A wearable sensor will help ALS patients to communicate

MIT ALS Communication

A group of researchers at MIT has designed a device that can detect slight facial movements, helping ALS patients to communicate.

ALS (amyotrophic lateral sclerosis) is a progressive neurodegenerative disease that attacks motor neurons and leads to paralysis of voluntary muscles, including respiratory muscles.
Patients who suffer from it lose the ability to speak and, until now, could only communicate via a special device to be used with eye movement.
In recent days, however, things seem to have changed thanks to a wearable sensor.

Wearable sensor

The device has a skin-like structure that can be attached to the patient’s face and can detect slight movements, such as a spasm or smile.
Using this approach, patients will be able to communicate a variety of feelings and needs through slight movements that the device perceives and interprets.

The study was published in Nature Biomedical Engineering.

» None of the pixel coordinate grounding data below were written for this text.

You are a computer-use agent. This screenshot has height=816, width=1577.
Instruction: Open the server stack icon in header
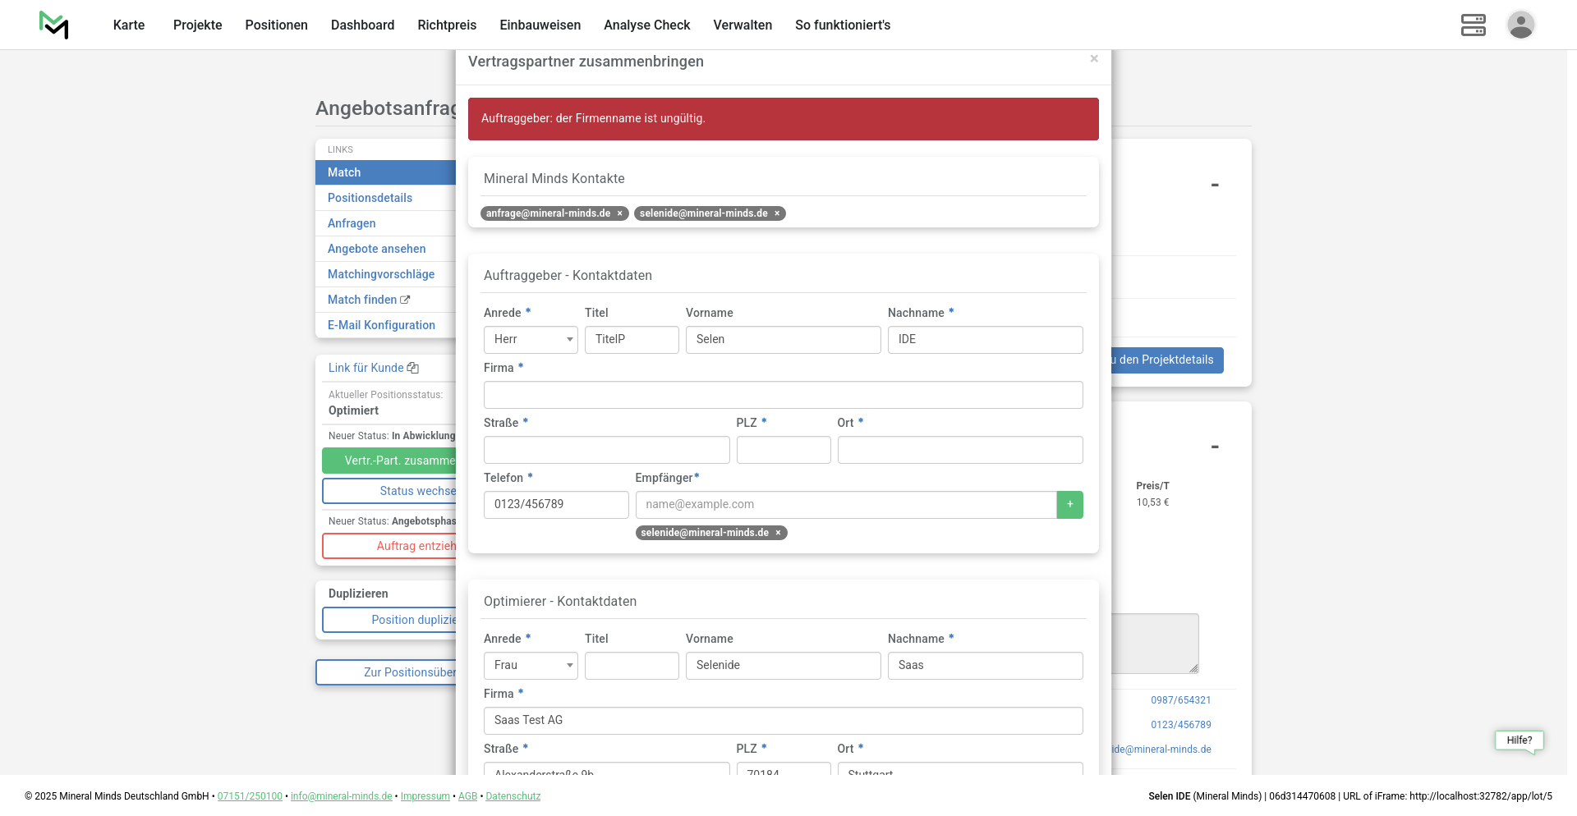click(1473, 25)
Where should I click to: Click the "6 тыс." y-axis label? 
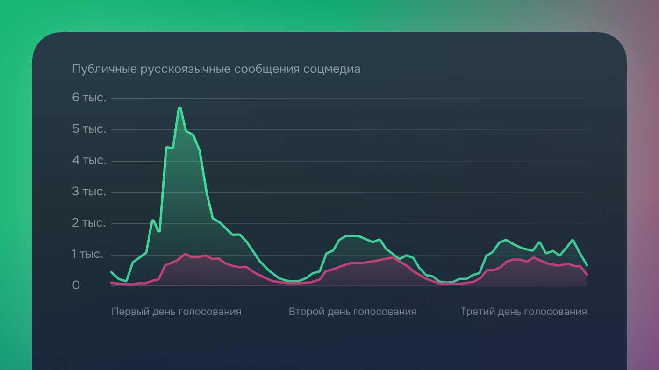(89, 98)
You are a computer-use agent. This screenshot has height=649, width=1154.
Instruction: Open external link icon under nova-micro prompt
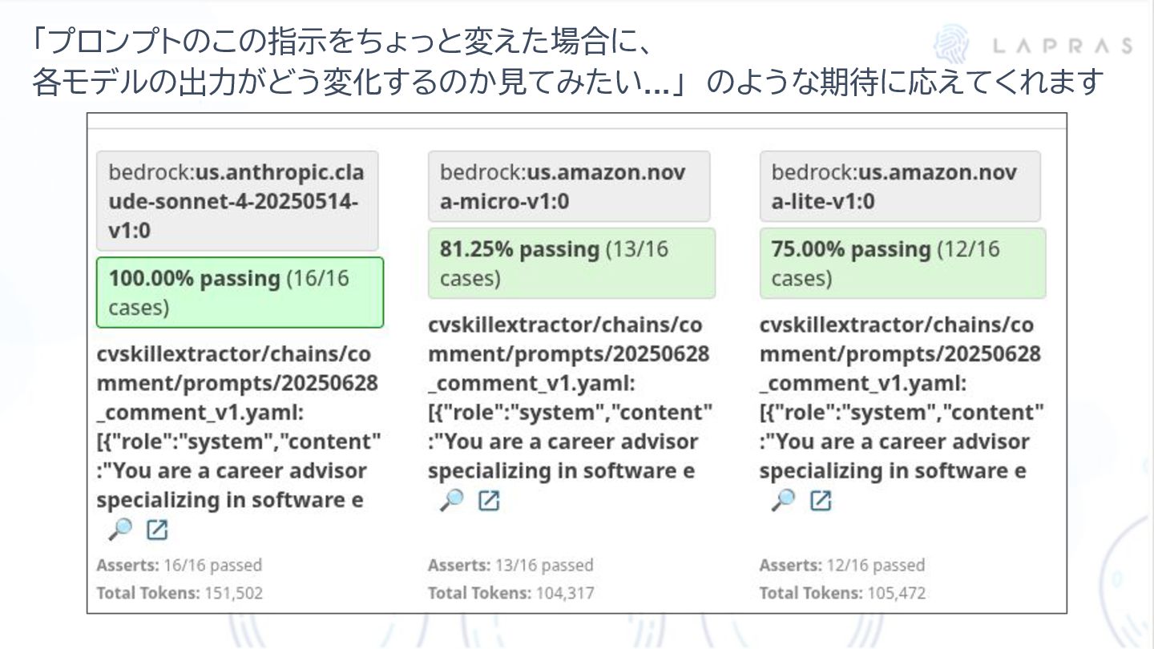coord(489,501)
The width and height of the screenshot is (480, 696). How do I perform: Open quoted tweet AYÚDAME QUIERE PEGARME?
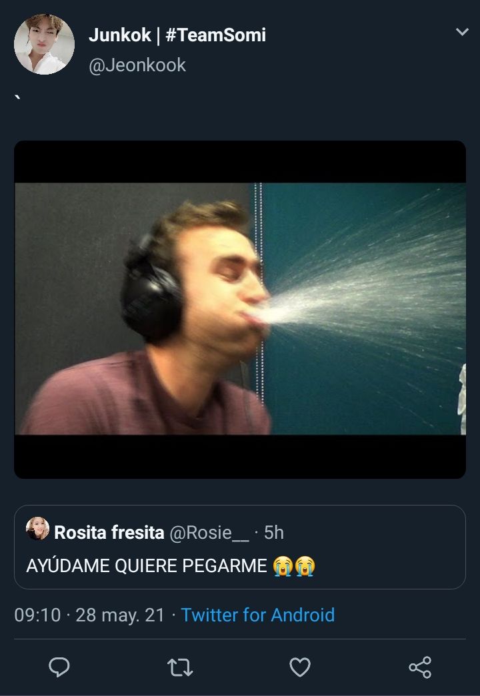coord(240,547)
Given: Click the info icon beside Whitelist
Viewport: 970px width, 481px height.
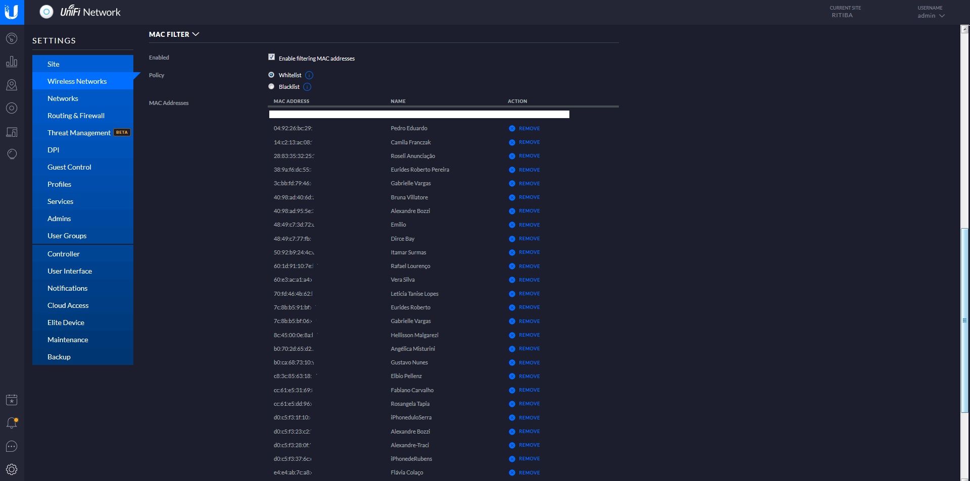Looking at the screenshot, I should tap(309, 75).
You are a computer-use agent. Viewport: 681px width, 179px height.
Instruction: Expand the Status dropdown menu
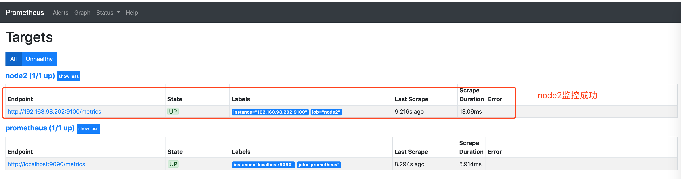tap(108, 12)
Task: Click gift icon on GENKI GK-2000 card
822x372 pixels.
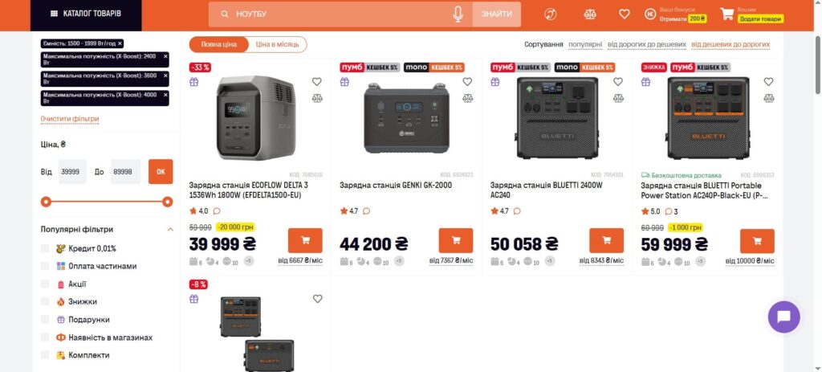Action: coord(344,82)
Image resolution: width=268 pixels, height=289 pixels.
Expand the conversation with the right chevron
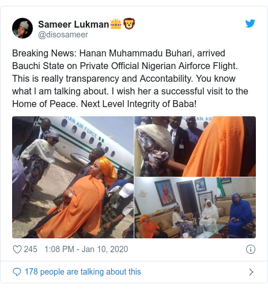click(x=251, y=272)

The wearable sensor is thin and can be camouflaged with makeup to match any skin tone, making it discreet and tolerable.
Canan Dagdeviren, professor of Arts and Multimedia Sciences at the Massachusetts Institute of Technology and leader of the research team, explains that the device is comfortable, lightweight, disposable and absolutely invisible, thus freeing the patient from great discomfort.

How it works

The sensor sends the information it is able to obtain thanks to a portable processing unit, and analyses it using an algorithm programmed to recognise facial movements.
In the current prototype, this unit is wired to the sensor, but in the future the connection could be wireless for greater convenience and ease of use.

Based on these detectable facial movements, a library of phrases or words could be created that correspond to different combinations of movements.

The researchers tested the first version of their device on two ALS patients, a man and a woman, demonstrating that it can accurately recognise three different expressions: pout, open mouth and smile.

The researchers say that, starting from the recognised facial movements, it will be possible to create a set of phrases or words that can be personalised because they are associated with different combinations of movements.

This would lead to greater autonomy for the patient, at least as far as the ability of expression is concerned.